▶ **WORKING DATA**

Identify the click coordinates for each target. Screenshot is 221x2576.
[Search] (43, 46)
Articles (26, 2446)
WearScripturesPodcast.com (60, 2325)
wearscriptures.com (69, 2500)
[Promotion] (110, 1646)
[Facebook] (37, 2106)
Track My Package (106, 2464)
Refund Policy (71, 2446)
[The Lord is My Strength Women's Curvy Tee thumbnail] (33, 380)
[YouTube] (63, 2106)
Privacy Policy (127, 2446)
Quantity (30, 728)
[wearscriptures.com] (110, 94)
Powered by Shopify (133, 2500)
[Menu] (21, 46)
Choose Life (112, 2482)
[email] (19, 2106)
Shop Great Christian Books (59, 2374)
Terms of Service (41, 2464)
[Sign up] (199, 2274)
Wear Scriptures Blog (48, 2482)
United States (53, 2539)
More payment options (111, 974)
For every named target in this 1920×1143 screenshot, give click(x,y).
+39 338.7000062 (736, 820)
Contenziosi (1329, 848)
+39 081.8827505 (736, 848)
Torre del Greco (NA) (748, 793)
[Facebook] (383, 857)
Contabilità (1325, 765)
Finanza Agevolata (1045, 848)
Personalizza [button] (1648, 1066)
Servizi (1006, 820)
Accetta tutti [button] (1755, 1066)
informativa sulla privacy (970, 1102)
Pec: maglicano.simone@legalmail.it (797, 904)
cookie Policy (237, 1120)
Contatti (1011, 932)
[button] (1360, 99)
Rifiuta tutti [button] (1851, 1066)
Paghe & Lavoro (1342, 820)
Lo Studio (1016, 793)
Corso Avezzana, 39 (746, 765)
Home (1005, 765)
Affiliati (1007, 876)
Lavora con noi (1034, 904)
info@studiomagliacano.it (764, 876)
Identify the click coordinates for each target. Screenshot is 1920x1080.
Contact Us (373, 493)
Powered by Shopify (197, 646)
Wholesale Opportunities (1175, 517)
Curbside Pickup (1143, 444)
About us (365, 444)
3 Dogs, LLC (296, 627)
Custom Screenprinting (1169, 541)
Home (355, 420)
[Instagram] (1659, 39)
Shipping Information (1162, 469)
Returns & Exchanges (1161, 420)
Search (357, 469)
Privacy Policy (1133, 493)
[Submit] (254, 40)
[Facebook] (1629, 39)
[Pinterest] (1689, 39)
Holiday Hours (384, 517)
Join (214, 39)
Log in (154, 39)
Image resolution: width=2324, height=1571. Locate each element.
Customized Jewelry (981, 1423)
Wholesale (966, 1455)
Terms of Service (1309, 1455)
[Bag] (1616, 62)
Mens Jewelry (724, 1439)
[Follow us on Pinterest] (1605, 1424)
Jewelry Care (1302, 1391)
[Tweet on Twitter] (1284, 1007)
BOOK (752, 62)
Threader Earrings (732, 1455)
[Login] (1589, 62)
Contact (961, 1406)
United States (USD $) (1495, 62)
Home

▶ **TASK TO COMPLETE**
The expected output is the complete data, repeated exactly.

▶ **EXPECTED ANSWER**
Identify the click coordinates for each target. Screenshot is 221x2576.
[Search] (43, 46)
Articles (26, 2446)
WearScripturesPodcast.com (60, 2325)
wearscriptures.com (69, 2500)
[Promotion] (110, 1646)
[Facebook] (37, 2106)
Track My Package (106, 2464)
Refund Policy (71, 2446)
[The Lord is My Strength Women's Curvy Tee thumbnail] (33, 380)
[YouTube] (63, 2106)
Privacy Policy (127, 2446)
Quantity (30, 728)
[wearscriptures.com] (110, 94)
Powered by Shopify (133, 2500)
[Menu] (21, 46)
Choose Life (112, 2482)
[email] (19, 2106)
Shop Great Christian Books (59, 2374)
Terms of Service (41, 2464)
[Sign up] (199, 2274)
Wear Scriptures Blog (48, 2482)
United States (53, 2539)
More payment options (111, 974)
For every named target in this 1920×1143 screenshot, give click(x,y).
+39 338.7000062 (736, 820)
Contenziosi (1329, 848)
+39 081.8827505 (736, 848)
Torre del Greco (NA) (748, 793)
[Facebook] (383, 857)
Contabilità (1325, 765)
Finanza Agevolata (1045, 848)
Personalizza [button] (1648, 1066)
Servizi (1006, 820)
Accetta tutti [button] (1755, 1066)
informativa sulla privacy (970, 1102)
Pec: maglicano.simone@legalmail.it (797, 904)
cookie Policy (237, 1120)
Contatti (1011, 932)
[button] (1360, 99)
Rifiuta tutti [button] (1851, 1066)
Paghe & Lavoro (1342, 820)
Lo Studio (1016, 793)
Corso Avezzana, 39 (746, 765)
Home (1005, 765)
Affiliati (1007, 876)
Lavora con noi (1034, 904)
info@studiomagliacano.it (764, 876)
Identify the click coordinates for each target. Screenshot is 1920x1080.
Contact Us (373, 493)
Powered by Shopify (197, 646)
Wholesale Opportunities (1175, 517)
Curbside Pickup (1143, 444)
About us (365, 444)
3 Dogs, LLC (296, 627)
Custom Screenprinting (1169, 541)
Home (355, 420)
[Instagram] (1659, 39)
Shipping Information (1162, 469)
Returns & Exchanges (1161, 420)
Search (357, 469)
Privacy Policy (1133, 493)
[Submit] (254, 40)
[Facebook] (1629, 39)
[Pinterest] (1689, 39)
Holiday Hours (384, 517)
Join (214, 39)
Log in (154, 39)
Image resolution: width=2324, height=1571. Locate each element.
Customized Jewelry (981, 1423)
Wholesale (966, 1455)
Terms of Service (1309, 1455)
[Bag] (1616, 62)
Mens Jewelry (724, 1439)
[Follow us on Pinterest] (1605, 1424)
Jewelry Care (1302, 1391)
[Tweet on Twitter] (1284, 1007)
BOOK (752, 62)
Threader Earrings (732, 1455)
[Login] (1589, 62)
Contact (961, 1406)
United States (USD $) (1495, 62)
Home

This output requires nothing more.